MLflow UI 提供了最直观的方式来审查轨迹和添加反馈
如何收集反馈
- 打开 MLflow UI 并导航到您的实验
- 转到“轨迹”选项卡,查看所有生成的轨迹
- 单击单个轨迹进行审查
- 输入数据(客户问题)
- 输出响应
- 评判器的初步评估
- 单击“添加反馈”来添加您的反馈
- 选择与您的评判器相匹配的评估名称(例如,“support_quality”)
- 提供您的专家评分(优秀、良好、需要改进或差)
谁应该提供反馈?
如果您不是领域专家
- 通过 MLflow UI 要求领域专家或其他开发人员提供标签
- 将轨迹分配给具有相关专业知识的团队成员
- 考虑组织反馈会议,专家们可以一起审查批次
如果您是领域专家
- 直接在 MLflow UI 中审查轨迹并添加您的专家评估
- 创建评分标准或指南文档以确保一致性
- 记录您的评估标准以供将来参考
UI 会自动以正确的格式记录反馈以进行对齐。

何时使用: 您已有数据的“事实真相”标签。
如果您有现有的“事实真相”标签,请以编程方式记录它们
# Example: You have ground truth labels
ground_truth = {
trace_ids[0]: "excellent", # Known good response
trace_ids[1]: "poor", # Known bad response
trace_ids[2]: "good", # Known acceptable response
}
for trace_id, truth_value in ground_truth.items():
mlflow.log_feedback(
trace_id=trace_id,
name="support_quality", # MUST match judge name
value=truth_value,
source=AssessmentSource(
source_type=AssessmentSourceType.HUMAN, source_id="ground_truth"
),
)
第三步:通过人类反馈对齐评判器
使用 SIMBA 优化器来提高评判器的准确性
# Retrieve traces with both judge and human assessments
traces = mlflow.search_traces(experiment_ids=[experiment_id], return_type="list")
# Filter for traces with both assessments
aligned_traces = []
for trace in traces:
assessments = trace.search_assessments(name="support_quality")
has_judge = any(
a.source.source_type == AssessmentSourceType.LLM_JUDGE for a in assessments
)
has_human = any(
a.source.source_type == AssessmentSourceType.HUMAN for a in assessments
)
if has_judge and has_human:
aligned_traces.append(trace)
print(f"Found {len(aligned_traces)} traces with both assessments")
# Align the judge (requires at least 10 traces)
if len(aligned_traces) >= 10:
# Option 1: Use default optimizer (recommended for simplicity)
aligned_judge = support_judge.align(aligned_traces)
# Option 2: Explicitly specify optimizer with custom model
# from mlflow.genai.judges.optimizers import SIMBAAlignmentOptimizer
# optimizer = SIMBAAlignmentOptimizer(model="anthropic:/claude-opus-4-1-20250805")

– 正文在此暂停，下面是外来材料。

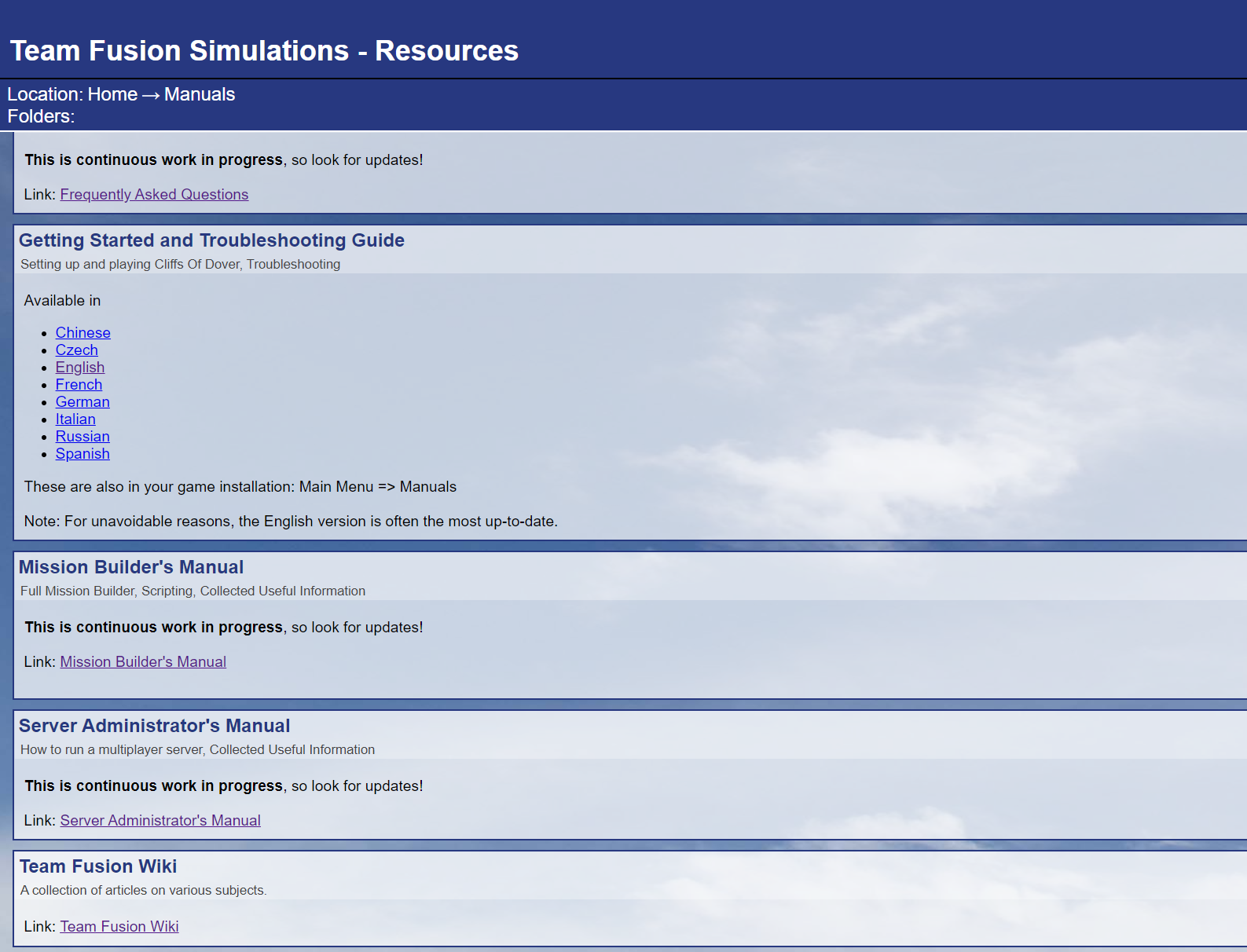Click Manuals in the location breadcrumb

# aligned_judge = support_judge.align(aligned_traces, optimizer)
print("Judge aligned successfully!")
else:
print(f"Need at least 10 traces (have {len(aligned_traces)})")
第四步:测试与注册
测试对齐后的评判器,准备就绪后进行注册
# Test the aligned judge on new data
test_cases = [
{
"inputs": {"issue": "Can't log in"},
"outputs": {"response": "Let me reset your password for you."},
},
{
"inputs": {"issue": "Refund request"},
"outputs": {"response": "I'll process that refund immediately."},
},
]
# Evaluate with aligned judge
for case in test_cases:
assessment = aligned_judge(**case)
print(f"Issue: {case['inputs']['issue']}")
print(f"Judge rating: {assessment.value}")
print(f"Rationale: {assessment.rationale}\n")
# Register the aligned judge for production use
aligned_judge.register(experiment_id=experiment_id)
print("Judge registered and ready for deployment!")
第五步:在生产环境中使用已注册的评判器
使用 mlflow.genai.evaluate()
检索并使用您已注册的评判器
from mlflow.genai.scorers import get_scorer
import pandas as pd
# Retrieve the registered judge
production_judge = get_scorer(name="support_quality", experiment_id=experiment_id)
# Prepare evaluation data
eval_data = pd.DataFrame(
[
{
"inputs": {"issue": "Can't access my account"},
"outputs": {"response": "I'll help you regain access immediately."},
},
{
"inputs": {"issue": "Slow website performance"},
"outputs": {"response": "Let me investigate the performance issues."},
},
]
)
# Run evaluation with the aligned judge
results = mlflow.genai.evaluate(data=eval_data, scorers=[production_judge])
# View results and metrics
print("Evaluation metrics:", results.metrics)
print("\nDetailed results:")
print(results.tables["eval_results_table"])
# Assessments are automatically logged to the traces
# You can view them in the MLflow UI Traces tab
最佳实践
清晰的说明
从反映您的领域需求的具体、明确的评估标准开始。
高质量的反馈
确保人类反馈来自了解您评估标准的领域专家。
足够的数据
收集至少 10-15 个包含评估的轨迹,以实现有效的对齐。
经常迭代
随着您的应用程序的演变和新边缘情况的出现,定期重新对齐评判器。